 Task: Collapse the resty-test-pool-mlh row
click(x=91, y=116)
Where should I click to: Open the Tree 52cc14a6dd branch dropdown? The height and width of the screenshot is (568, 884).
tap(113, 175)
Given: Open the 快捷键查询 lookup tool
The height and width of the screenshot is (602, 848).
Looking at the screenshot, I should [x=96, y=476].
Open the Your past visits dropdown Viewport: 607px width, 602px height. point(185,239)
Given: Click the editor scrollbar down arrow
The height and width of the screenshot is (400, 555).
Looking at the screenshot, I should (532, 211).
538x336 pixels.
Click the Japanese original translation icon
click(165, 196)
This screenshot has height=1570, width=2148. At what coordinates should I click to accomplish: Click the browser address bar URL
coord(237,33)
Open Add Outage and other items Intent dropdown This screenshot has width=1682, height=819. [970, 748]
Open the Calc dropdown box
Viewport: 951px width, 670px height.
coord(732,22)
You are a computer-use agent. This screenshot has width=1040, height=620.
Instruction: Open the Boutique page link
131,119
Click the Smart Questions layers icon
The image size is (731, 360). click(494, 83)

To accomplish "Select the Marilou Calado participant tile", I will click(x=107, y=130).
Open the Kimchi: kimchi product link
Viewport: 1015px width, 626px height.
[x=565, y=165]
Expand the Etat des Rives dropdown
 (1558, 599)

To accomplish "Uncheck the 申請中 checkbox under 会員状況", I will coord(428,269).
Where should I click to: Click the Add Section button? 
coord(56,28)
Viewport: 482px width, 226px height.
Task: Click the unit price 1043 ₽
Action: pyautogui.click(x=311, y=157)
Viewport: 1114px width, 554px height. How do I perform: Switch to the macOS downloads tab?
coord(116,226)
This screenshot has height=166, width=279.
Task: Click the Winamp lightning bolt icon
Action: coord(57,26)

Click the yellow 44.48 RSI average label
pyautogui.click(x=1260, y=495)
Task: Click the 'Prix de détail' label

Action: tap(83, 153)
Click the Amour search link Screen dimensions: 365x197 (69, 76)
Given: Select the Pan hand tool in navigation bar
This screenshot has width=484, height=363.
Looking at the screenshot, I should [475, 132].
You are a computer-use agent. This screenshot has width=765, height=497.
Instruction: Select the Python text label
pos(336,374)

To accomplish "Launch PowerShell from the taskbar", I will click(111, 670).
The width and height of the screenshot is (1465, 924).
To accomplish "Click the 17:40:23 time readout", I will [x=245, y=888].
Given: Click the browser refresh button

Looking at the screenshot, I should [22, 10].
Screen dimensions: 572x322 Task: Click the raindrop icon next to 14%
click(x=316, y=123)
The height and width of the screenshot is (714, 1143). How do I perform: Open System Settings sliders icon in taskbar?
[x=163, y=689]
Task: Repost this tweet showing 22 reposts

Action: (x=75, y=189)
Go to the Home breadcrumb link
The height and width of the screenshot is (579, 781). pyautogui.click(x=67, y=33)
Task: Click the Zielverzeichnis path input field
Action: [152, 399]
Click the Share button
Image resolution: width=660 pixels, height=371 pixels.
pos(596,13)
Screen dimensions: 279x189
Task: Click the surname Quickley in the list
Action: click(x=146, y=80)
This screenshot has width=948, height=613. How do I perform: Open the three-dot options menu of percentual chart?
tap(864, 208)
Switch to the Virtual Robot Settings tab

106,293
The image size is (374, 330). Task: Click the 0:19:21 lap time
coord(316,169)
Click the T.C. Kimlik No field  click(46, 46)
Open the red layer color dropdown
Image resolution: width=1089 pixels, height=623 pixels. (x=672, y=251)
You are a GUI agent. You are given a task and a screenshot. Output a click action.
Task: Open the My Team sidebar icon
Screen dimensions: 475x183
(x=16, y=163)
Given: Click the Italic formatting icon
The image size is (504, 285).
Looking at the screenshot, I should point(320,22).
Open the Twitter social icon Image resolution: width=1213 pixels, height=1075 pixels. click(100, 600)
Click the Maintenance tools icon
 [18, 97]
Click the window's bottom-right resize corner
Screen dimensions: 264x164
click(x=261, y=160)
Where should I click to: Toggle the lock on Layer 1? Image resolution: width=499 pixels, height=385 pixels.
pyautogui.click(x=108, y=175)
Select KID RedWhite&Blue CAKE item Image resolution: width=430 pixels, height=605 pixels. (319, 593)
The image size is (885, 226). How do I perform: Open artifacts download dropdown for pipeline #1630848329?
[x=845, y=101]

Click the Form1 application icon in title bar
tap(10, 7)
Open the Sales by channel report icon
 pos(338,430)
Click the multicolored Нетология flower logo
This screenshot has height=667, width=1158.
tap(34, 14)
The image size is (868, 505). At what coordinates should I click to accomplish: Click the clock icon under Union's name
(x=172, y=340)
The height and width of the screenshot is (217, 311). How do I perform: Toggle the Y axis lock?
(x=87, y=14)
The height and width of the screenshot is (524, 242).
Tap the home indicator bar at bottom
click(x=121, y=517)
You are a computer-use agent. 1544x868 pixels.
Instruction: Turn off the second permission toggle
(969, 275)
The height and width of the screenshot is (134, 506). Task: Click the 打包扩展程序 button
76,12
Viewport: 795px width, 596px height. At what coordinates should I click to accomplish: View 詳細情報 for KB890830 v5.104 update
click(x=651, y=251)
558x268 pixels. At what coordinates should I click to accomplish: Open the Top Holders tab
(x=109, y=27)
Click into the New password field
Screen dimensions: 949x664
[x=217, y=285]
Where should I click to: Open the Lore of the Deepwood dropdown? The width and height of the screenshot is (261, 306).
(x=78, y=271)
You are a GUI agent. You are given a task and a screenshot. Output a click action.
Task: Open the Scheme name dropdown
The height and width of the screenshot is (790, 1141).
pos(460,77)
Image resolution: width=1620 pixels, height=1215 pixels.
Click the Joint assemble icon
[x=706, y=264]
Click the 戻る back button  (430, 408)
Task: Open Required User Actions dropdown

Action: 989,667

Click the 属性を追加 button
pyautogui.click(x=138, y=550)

==================================================

* **Required work**: Format the stretch of rows from the start through the line containing "coord(732,22)" as a numbered list, skipping blank lines.

* **Task output**:
1.  Task: Collapse the resty-test-pool-mlh row
2. click(x=91, y=116)
3. Where should I click to: Open the Tree 52cc14a6dd branch dropdown? The height and width of the screenshot is (568, 884).
4. tap(113, 175)
5. Given: Open the 快捷键查询 lookup tool
6. The height and width of the screenshot is (602, 848).
7. Looking at the screenshot, I should [x=96, y=476].
8. Open the Your past visits dropdown Viewport: 607px width, 602px height. point(185,239)
9. Given: Click the editor scrollbar down arrow
10. The height and width of the screenshot is (400, 555).
11. Looking at the screenshot, I should (532, 211).
12. 538x336 pixels.
13. Click the Japanese original translation icon
14. click(165, 196)
15. This screenshot has height=1570, width=2148. At what coordinates should I click to accomplish: Click the browser address bar URL
16. coord(237,33)
17. Open Add Outage and other items Intent dropdown This screenshot has width=1682, height=819. [970, 748]
18. Open the Calc dropdown box
19. Viewport: 951px width, 670px height.
20. coord(732,22)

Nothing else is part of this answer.